▶ WORK REQUIRED:
Type out the data again. Keep every line exactly the same.

▶ EXCERPTED DATA:
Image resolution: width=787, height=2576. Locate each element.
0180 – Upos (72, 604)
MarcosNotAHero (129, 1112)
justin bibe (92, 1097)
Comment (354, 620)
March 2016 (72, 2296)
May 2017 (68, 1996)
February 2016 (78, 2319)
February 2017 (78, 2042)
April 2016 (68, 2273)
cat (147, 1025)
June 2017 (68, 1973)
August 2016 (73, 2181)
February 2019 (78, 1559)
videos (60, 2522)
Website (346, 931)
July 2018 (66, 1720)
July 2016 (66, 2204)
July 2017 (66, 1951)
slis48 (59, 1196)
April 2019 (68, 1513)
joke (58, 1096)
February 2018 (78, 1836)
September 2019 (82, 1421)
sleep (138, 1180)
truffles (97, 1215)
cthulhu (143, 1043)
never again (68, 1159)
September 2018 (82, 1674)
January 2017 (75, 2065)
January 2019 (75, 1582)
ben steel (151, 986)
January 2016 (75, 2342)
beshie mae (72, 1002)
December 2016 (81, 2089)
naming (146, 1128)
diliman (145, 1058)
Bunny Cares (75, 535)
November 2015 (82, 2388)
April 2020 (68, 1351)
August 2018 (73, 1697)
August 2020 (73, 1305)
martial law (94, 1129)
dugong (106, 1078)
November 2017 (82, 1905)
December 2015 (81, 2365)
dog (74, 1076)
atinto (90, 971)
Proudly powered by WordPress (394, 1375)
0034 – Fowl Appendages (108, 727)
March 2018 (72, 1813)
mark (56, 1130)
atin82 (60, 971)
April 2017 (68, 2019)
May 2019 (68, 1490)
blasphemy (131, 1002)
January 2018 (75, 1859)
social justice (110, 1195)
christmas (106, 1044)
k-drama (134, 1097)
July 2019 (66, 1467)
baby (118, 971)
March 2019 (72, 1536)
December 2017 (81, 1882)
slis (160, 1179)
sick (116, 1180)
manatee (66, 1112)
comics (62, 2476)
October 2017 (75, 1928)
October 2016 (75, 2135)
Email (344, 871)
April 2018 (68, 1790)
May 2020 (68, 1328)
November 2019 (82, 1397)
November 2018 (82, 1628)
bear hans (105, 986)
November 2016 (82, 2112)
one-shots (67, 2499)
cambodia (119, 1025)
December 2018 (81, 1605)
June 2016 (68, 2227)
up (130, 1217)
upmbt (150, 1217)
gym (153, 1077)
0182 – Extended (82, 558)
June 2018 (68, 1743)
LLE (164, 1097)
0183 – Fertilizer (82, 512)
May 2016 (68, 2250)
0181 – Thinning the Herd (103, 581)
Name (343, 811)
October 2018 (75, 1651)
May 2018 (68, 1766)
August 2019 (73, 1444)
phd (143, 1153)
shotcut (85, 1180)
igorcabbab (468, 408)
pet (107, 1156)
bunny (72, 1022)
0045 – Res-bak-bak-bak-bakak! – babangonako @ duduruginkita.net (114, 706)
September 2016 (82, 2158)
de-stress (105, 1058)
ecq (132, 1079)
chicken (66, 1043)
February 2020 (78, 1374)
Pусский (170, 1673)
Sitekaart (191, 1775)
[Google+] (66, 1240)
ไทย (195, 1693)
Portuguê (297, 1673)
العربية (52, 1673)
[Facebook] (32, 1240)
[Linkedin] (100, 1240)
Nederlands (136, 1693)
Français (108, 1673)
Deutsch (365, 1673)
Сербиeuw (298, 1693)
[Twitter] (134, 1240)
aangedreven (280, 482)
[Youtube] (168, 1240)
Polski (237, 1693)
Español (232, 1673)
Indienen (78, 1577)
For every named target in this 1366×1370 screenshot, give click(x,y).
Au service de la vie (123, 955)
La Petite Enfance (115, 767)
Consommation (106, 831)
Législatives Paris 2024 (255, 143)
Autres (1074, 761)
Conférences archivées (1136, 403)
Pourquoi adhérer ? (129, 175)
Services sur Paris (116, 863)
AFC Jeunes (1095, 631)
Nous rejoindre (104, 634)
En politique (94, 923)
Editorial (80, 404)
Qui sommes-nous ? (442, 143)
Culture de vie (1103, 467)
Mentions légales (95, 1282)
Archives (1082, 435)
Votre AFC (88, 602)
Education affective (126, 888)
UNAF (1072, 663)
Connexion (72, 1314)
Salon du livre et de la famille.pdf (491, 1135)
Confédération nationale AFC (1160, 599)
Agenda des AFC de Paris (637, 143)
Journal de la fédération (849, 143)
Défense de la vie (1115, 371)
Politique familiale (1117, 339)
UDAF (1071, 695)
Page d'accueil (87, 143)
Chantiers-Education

▶ ANSWER FOR THE TASK:
Image resolution: width=787, height=2576. Locate each element.
0180 – Upos (72, 604)
MarcosNotAHero (129, 1112)
justin bibe (92, 1097)
Comment (354, 620)
March 2016 (72, 2296)
May 2017 (68, 1996)
February 2016 (78, 2319)
February 2017 (78, 2042)
April 2016 (68, 2273)
cat (147, 1025)
June 2017 (68, 1973)
August 2016 (73, 2181)
February 2019 (78, 1559)
videos (60, 2522)
Website (346, 931)
July 2018 (66, 1720)
July 2016 (66, 2204)
July 2017 (66, 1951)
slis48 (59, 1196)
April 2019 (68, 1513)
joke (58, 1096)
February 2018 (78, 1836)
September 2019 (82, 1421)
sleep (138, 1180)
truffles (97, 1215)
cthulhu (143, 1043)
never again (68, 1159)
September 2018 (82, 1674)
January 2017 (75, 2065)
January 2019 (75, 1582)
ben steel (151, 986)
January 2016 (75, 2342)
beshie mae (72, 1002)
December 2016 (81, 2089)
naming (146, 1128)
diliman (145, 1058)
Bunny Cares (75, 535)
November 2015 (82, 2388)
April 2020 (68, 1351)
August 2018 (73, 1697)
August 2020 (73, 1305)
martial law (94, 1129)
dugong (106, 1078)
November 2017 (82, 1905)
December 2015 (81, 2365)
dog (74, 1076)
atinto (90, 971)
Proudly powered by WordPress (394, 1375)
0034 – Fowl Appendages (108, 727)
March 2018 (72, 1813)
mark (56, 1130)
atin82 (60, 971)
April 2017 (68, 2019)
May 2019 (68, 1490)
blasphemy (131, 1002)
January 2018 (75, 1859)
social justice (110, 1195)
christmas (106, 1044)
k-drama (134, 1097)
July 2019 (66, 1467)
baby (118, 971)
March 2019 (72, 1536)
December 2017 (81, 1882)
slis (160, 1179)
sick (116, 1180)
manatee (66, 1112)
comics (62, 2476)
October 2017 (75, 1928)
October 2016 (75, 2135)
Email (344, 871)
April 2018 (68, 1790)
May 2020 (68, 1328)
November 2019 (82, 1397)
November 2018 (82, 1628)
bear hans (105, 986)
November 2016 (82, 2112)
one-shots (67, 2499)
cambodia (119, 1025)
December 2018 (81, 1605)
June 2016 (68, 2227)
up (130, 1217)
upmbt (150, 1217)
gym (153, 1077)
0182 – Extended (82, 558)
June 2018 (68, 1743)
LLE (164, 1097)
0183 – Fertilizer (82, 512)
May 2016 (68, 2250)
0181 – Thinning the Herd (103, 581)
Name (343, 811)
October 2018 (75, 1651)
May 2018 (68, 1766)
August 2019 (73, 1444)
phd (143, 1153)
shotcut (85, 1180)
igorcabbab (468, 408)
pet (107, 1156)
bunny (72, 1022)
0045 – Res-bak-bak-bak-bakak! – babangonako @ duduruginkita.net (114, 706)
September 2016 (82, 2158)
de-stress (105, 1058)
ecq (132, 1079)
chicken (66, 1043)
February 2020 (78, 1374)
Pусский (170, 1673)
Sitekaart (191, 1775)
[Google+] (66, 1240)
ไทย (195, 1693)
Portuguê (297, 1673)
العربية (52, 1673)
[Facebook] (32, 1240)
[Linkedin] (100, 1240)
Nederlands (136, 1693)
Français (108, 1673)
Deutsch (365, 1673)
Сербиeuw (298, 1693)
[Twitter] (134, 1240)
aangedreven (280, 482)
[Youtube] (168, 1240)
Polski (237, 1693)
Español (232, 1673)
Indienen (78, 1577)
For every named target in this 1366×1370 screenshot, give click(x,y).
Au service de la vie (123, 955)
La Petite Enfance (115, 767)
Consommation (106, 831)
Législatives Paris 2024 (255, 143)
Autres (1074, 761)
Conférences archivées (1136, 403)
Pourquoi adhérer ? (129, 175)
Services sur Paris (116, 863)
AFC Jeunes (1095, 631)
Nous rejoindre (104, 634)
En politique (94, 923)
Editorial (80, 404)
Qui sommes-nous ? (442, 143)
Culture de vie (1103, 467)
Mentions légales (95, 1282)
Archives (1082, 435)
Votre AFC (88, 602)
Education affective (126, 888)
UNAF (1072, 663)
Connexion (72, 1314)
Salon du livre et de la famille.pdf (491, 1135)
Confédération nationale AFC (1160, 599)
Agenda des AFC de Paris (637, 143)
Journal de la fédération (849, 143)
Défense de la vie (1115, 371)
Politique familiale (1117, 339)
UDAF (1071, 695)
Page d'accueil (87, 143)
Chantiers-Education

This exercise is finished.